La difficoltà più grande è la chiara avversità di alcuni Stati che sono restii ad accettare competenza e giurisdizione di un simile organismo e, soprattutto, il suo potere di perseguire individui all’interno del loro territorio. Questa forte diffidenza politica si basa anche sull’idea che la Corte abbia svolto un numero esiguo di indagini ed emanato ancora meno sentenze di condanna, utilizzando però considerevoli quantità di risorse.

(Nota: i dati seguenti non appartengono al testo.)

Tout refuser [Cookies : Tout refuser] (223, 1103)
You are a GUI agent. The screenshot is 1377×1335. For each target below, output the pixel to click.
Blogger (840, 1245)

All’insieme di inefficienza e di un rapporto costi-condanne molto elevato, si deve aggiungere anche il focus – da alcuni considerato eccessivo – nei confronti degli Stati dell’Africa che ha portato nel 2016 il Burundi ad abbandonare lo Statuto di Roma. Anche le Filippine del presidente Duterte hanno seguito lo stesso sentiero lasciando la Corte, a seguito dell’apertura di indagini nei confronti del capo di Stato.
Nonostante questi elementi di criticità, la Cpi continua a svolgere un’attività assolutamente essenziale ed è ormai chiaro che ha avuto un ruolo nella lotta ai crimini internazionali. È proprio il fatto che alcuni Stati non vogliano saperne di una Corte con tali poteri in ambito penale, storicamente roccaforte della sovranità statale, che dimostra la sua centralità e la sua importanza, non solo nella tutela degli individui dalle più gravi violazioni dei diritti umani, ma anche e soprattutto nella sua funzione di incentivo agli Stati stessi affinché esercitino le loro prerogative.
Per concludere, si ricordano le parole di Kofi Annan, ex Segretario generale delle Nazioni Unite, che definì la battaglia della Corte come «causa di tutta l’umanità» in quanto stella polare della lotta globale all’impunità di coloro che commettono i crimini internazionali e che spesso riescono a sfuggire alla giustizia.